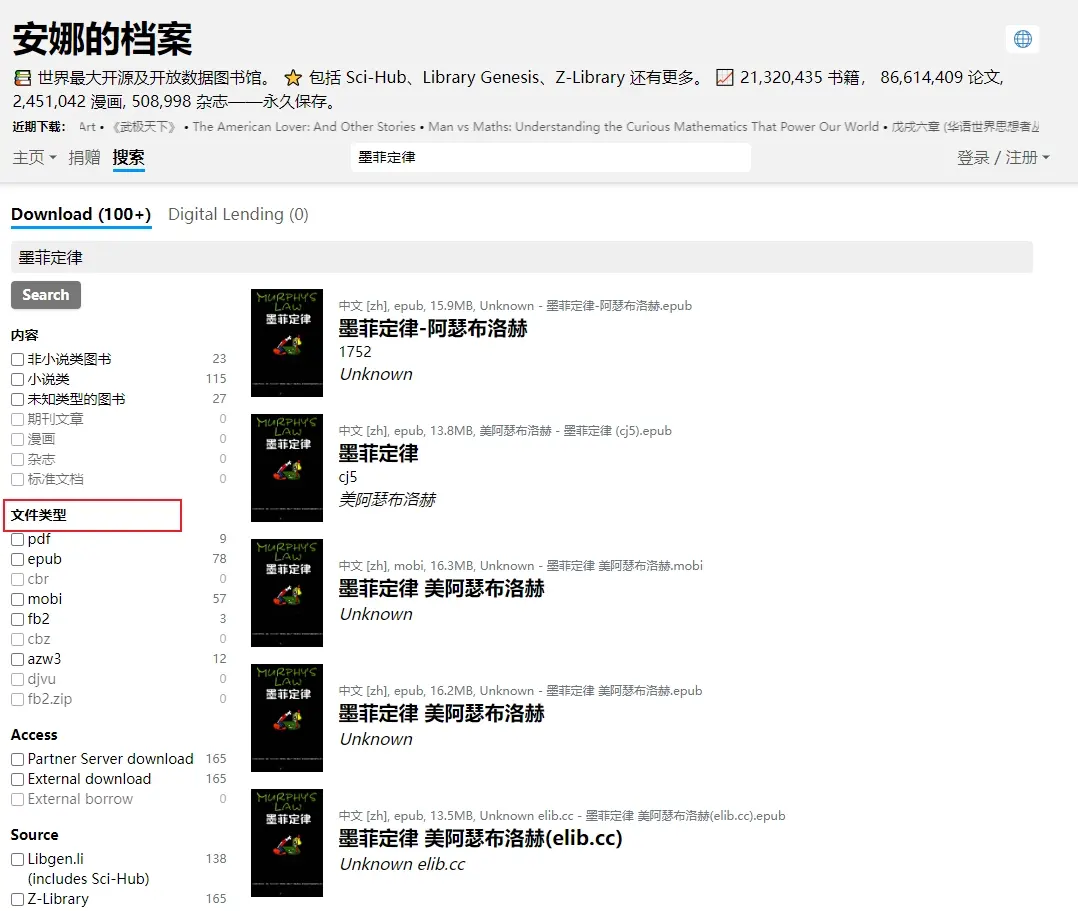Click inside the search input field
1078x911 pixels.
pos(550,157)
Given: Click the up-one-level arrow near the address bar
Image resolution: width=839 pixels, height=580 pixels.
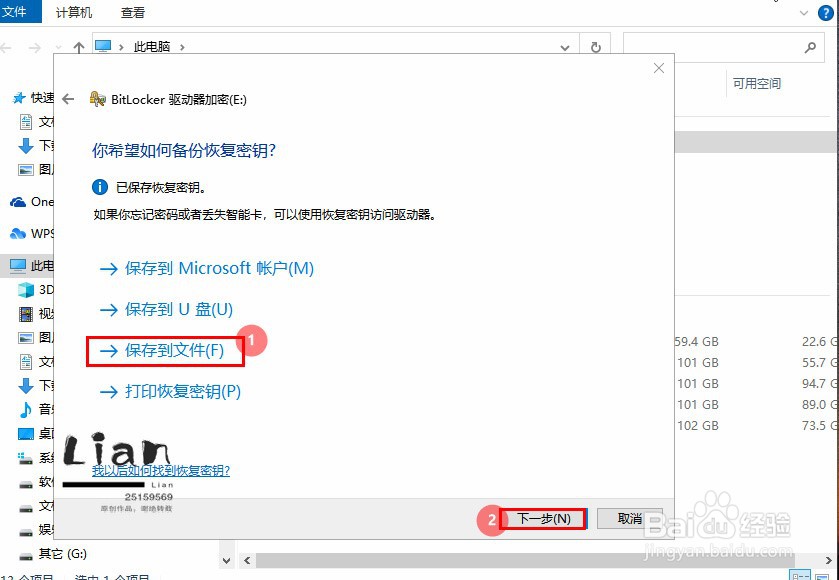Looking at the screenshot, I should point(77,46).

==*==

Task directions: Copy every line of the items above word for word, but leave out the pictures.

Written solution:
Click inside the search input field
1078x911 pixels.
pos(550,157)
Given: Click the up-one-level arrow near the address bar
Image resolution: width=839 pixels, height=580 pixels.
Looking at the screenshot, I should point(77,46).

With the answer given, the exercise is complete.